* [Written exercise] Retype the following material line for line, keeping every character, space, and symbol unchanged.

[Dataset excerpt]
◆ ◆ ◆ ◆ ◆ ◆ ◆
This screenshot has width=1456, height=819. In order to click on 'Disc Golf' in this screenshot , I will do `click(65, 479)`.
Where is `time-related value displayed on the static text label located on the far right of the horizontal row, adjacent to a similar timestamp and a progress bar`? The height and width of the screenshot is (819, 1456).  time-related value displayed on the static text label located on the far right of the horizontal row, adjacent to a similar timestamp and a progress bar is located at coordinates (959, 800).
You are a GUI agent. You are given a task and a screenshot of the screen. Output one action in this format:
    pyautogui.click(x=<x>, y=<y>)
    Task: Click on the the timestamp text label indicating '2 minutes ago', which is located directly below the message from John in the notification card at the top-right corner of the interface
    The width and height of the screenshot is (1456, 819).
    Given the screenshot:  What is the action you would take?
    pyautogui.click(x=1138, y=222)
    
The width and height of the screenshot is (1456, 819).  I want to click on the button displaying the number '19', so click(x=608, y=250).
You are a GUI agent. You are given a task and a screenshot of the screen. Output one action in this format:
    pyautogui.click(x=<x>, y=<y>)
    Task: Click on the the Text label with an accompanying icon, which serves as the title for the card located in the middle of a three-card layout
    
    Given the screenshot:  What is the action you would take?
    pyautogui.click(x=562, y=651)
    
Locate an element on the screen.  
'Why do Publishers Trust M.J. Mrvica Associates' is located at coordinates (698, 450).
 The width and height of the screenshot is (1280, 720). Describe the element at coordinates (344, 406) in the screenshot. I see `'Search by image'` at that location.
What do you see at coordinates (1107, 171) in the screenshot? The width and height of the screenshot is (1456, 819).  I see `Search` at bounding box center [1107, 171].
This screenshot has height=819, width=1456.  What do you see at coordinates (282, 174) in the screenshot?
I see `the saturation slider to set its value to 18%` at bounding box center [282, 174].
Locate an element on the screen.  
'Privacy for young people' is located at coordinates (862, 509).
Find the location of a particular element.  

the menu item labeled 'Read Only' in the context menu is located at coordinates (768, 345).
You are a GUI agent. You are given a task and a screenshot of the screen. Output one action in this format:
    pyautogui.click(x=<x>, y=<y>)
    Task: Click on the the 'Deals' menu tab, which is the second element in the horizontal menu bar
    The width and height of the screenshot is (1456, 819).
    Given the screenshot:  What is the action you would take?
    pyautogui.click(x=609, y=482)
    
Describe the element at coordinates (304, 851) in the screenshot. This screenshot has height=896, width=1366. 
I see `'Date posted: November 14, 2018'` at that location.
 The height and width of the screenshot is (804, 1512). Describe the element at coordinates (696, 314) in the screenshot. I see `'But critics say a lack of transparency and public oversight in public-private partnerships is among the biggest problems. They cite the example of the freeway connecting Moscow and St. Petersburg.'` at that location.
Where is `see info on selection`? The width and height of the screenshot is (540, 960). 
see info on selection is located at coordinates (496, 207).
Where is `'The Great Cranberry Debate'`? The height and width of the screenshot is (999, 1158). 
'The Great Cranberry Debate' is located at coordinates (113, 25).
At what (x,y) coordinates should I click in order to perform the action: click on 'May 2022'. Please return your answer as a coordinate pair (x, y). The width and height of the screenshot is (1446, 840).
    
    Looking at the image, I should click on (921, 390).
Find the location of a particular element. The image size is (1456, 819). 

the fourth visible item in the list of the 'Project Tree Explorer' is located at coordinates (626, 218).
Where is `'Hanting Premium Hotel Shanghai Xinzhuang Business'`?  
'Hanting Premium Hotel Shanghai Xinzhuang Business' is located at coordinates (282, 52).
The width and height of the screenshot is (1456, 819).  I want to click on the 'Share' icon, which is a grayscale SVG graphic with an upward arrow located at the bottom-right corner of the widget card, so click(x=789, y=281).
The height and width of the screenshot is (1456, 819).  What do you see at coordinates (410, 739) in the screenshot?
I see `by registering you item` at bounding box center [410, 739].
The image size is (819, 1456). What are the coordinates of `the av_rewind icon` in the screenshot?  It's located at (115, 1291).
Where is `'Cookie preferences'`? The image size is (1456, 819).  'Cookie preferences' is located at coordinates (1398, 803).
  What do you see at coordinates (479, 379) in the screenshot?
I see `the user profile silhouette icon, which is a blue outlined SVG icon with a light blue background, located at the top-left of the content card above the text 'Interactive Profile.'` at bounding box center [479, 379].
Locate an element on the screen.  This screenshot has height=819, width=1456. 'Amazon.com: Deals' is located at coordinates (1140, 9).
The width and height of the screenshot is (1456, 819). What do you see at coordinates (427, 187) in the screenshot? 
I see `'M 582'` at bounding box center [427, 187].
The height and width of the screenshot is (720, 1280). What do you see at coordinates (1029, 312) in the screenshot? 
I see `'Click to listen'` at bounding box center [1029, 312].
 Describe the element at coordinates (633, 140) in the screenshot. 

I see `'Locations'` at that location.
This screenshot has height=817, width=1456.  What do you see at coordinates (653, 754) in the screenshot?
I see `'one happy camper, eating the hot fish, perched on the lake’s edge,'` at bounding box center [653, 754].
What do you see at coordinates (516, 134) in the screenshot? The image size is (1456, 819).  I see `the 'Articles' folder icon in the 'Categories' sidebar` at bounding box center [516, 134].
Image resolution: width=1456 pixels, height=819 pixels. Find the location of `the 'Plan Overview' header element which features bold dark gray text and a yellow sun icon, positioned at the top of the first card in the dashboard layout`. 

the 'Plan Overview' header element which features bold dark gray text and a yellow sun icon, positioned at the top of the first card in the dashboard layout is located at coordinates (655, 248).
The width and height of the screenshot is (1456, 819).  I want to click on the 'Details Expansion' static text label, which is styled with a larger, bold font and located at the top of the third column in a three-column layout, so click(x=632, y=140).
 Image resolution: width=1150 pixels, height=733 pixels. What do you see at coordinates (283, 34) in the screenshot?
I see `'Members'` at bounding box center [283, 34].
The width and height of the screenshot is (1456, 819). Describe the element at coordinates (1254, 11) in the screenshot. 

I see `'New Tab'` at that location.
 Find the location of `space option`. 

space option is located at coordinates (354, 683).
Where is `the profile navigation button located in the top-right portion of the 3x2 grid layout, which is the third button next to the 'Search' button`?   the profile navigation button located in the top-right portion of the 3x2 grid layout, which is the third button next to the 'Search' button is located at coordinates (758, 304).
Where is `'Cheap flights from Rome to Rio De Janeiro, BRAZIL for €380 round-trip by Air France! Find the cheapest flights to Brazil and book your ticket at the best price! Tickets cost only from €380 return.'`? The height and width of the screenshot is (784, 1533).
◆ ◆ ◆ ◆ ◆ ◆ ◆
* [In response]
This screenshot has width=1456, height=819. In order to click on 'Disc Golf' in this screenshot , I will do `click(65, 479)`.
Where is `time-related value displayed on the static text label located on the far right of the horizontal row, adjacent to a similar timestamp and a progress bar`? The height and width of the screenshot is (819, 1456).  time-related value displayed on the static text label located on the far right of the horizontal row, adjacent to a similar timestamp and a progress bar is located at coordinates (959, 800).
You are a GUI agent. You are given a task and a screenshot of the screen. Output one action in this format:
    pyautogui.click(x=<x>, y=<y>)
    Task: Click on the the timestamp text label indicating '2 minutes ago', which is located directly below the message from John in the notification card at the top-right corner of the interface
    The width and height of the screenshot is (1456, 819).
    Given the screenshot:  What is the action you would take?
    pyautogui.click(x=1138, y=222)
    
The width and height of the screenshot is (1456, 819).  I want to click on the button displaying the number '19', so click(x=608, y=250).
You are a GUI agent. You are given a task and a screenshot of the screen. Output one action in this format:
    pyautogui.click(x=<x>, y=<y>)
    Task: Click on the the Text label with an accompanying icon, which serves as the title for the card located in the middle of a three-card layout
    
    Given the screenshot:  What is the action you would take?
    pyautogui.click(x=562, y=651)
    
Locate an element on the screen.  
'Why do Publishers Trust M.J. Mrvica Associates' is located at coordinates (698, 450).
 The width and height of the screenshot is (1280, 720). Describe the element at coordinates (344, 406) in the screenshot. I see `'Search by image'` at that location.
What do you see at coordinates (1107, 171) in the screenshot? The width and height of the screenshot is (1456, 819).  I see `Search` at bounding box center [1107, 171].
This screenshot has height=819, width=1456.  What do you see at coordinates (282, 174) in the screenshot?
I see `the saturation slider to set its value to 18%` at bounding box center [282, 174].
Locate an element on the screen.  
'Privacy for young people' is located at coordinates (862, 509).
Find the location of a particular element.  

the menu item labeled 'Read Only' in the context menu is located at coordinates (768, 345).
You are a GUI agent. You are given a task and a screenshot of the screen. Output one action in this format:
    pyautogui.click(x=<x>, y=<y>)
    Task: Click on the the 'Deals' menu tab, which is the second element in the horizontal menu bar
    The width and height of the screenshot is (1456, 819).
    Given the screenshot:  What is the action you would take?
    pyautogui.click(x=609, y=482)
    
Describe the element at coordinates (304, 851) in the screenshot. This screenshot has height=896, width=1366. 
I see `'Date posted: November 14, 2018'` at that location.
 The height and width of the screenshot is (804, 1512). Describe the element at coordinates (696, 314) in the screenshot. I see `'But critics say a lack of transparency and public oversight in public-private partnerships is among the biggest problems. They cite the example of the freeway connecting Moscow and St. Petersburg.'` at that location.
Where is `see info on selection`? The width and height of the screenshot is (540, 960). 
see info on selection is located at coordinates (496, 207).
Where is `'The Great Cranberry Debate'`? The height and width of the screenshot is (999, 1158). 
'The Great Cranberry Debate' is located at coordinates (113, 25).
At what (x,y) coordinates should I click in order to perform the action: click on 'May 2022'. Please return your answer as a coordinate pair (x, y). The width and height of the screenshot is (1446, 840).
    
    Looking at the image, I should click on (921, 390).
Find the location of a particular element. The image size is (1456, 819). 

the fourth visible item in the list of the 'Project Tree Explorer' is located at coordinates (626, 218).
Where is `'Hanting Premium Hotel Shanghai Xinzhuang Business'`?  
'Hanting Premium Hotel Shanghai Xinzhuang Business' is located at coordinates (282, 52).
The width and height of the screenshot is (1456, 819).  I want to click on the 'Share' icon, which is a grayscale SVG graphic with an upward arrow located at the bottom-right corner of the widget card, so click(x=789, y=281).
The height and width of the screenshot is (1456, 819).  What do you see at coordinates (410, 739) in the screenshot?
I see `by registering you item` at bounding box center [410, 739].
The image size is (819, 1456). What are the coordinates of `the av_rewind icon` in the screenshot?  It's located at (115, 1291).
Where is `'Cookie preferences'`? The image size is (1456, 819).  'Cookie preferences' is located at coordinates (1398, 803).
  What do you see at coordinates (479, 379) in the screenshot?
I see `the user profile silhouette icon, which is a blue outlined SVG icon with a light blue background, located at the top-left of the content card above the text 'Interactive Profile.'` at bounding box center [479, 379].
Locate an element on the screen.  This screenshot has height=819, width=1456. 'Amazon.com: Deals' is located at coordinates (1140, 9).
The width and height of the screenshot is (1456, 819). What do you see at coordinates (427, 187) in the screenshot? 
I see `'M 582'` at bounding box center [427, 187].
The height and width of the screenshot is (720, 1280). What do you see at coordinates (1029, 312) in the screenshot? 
I see `'Click to listen'` at bounding box center [1029, 312].
 Describe the element at coordinates (633, 140) in the screenshot. 

I see `'Locations'` at that location.
This screenshot has height=817, width=1456.  What do you see at coordinates (653, 754) in the screenshot?
I see `'one happy camper, eating the hot fish, perched on the lake’s edge,'` at bounding box center [653, 754].
What do you see at coordinates (516, 134) in the screenshot? The image size is (1456, 819).  I see `the 'Articles' folder icon in the 'Categories' sidebar` at bounding box center [516, 134].
Image resolution: width=1456 pixels, height=819 pixels. Find the location of `the 'Plan Overview' header element which features bold dark gray text and a yellow sun icon, positioned at the top of the first card in the dashboard layout`. 

the 'Plan Overview' header element which features bold dark gray text and a yellow sun icon, positioned at the top of the first card in the dashboard layout is located at coordinates (655, 248).
The width and height of the screenshot is (1456, 819).  I want to click on the 'Details Expansion' static text label, which is styled with a larger, bold font and located at the top of the third column in a three-column layout, so click(x=632, y=140).
 Image resolution: width=1150 pixels, height=733 pixels. What do you see at coordinates (283, 34) in the screenshot?
I see `'Members'` at bounding box center [283, 34].
The width and height of the screenshot is (1456, 819). Describe the element at coordinates (1254, 11) in the screenshot. 

I see `'New Tab'` at that location.
 Find the location of `space option`. 

space option is located at coordinates (354, 683).
Where is `the profile navigation button located in the top-right portion of the 3x2 grid layout, which is the third button next to the 'Search' button`?   the profile navigation button located in the top-right portion of the 3x2 grid layout, which is the third button next to the 'Search' button is located at coordinates (758, 304).
Where is `'Cheap flights from Rome to Rio De Janeiro, BRAZIL for €380 round-trip by Air France! Find the cheapest flights to Brazil and book your ticket at the best price! Tickets cost only from €380 return.'`? The height and width of the screenshot is (784, 1533).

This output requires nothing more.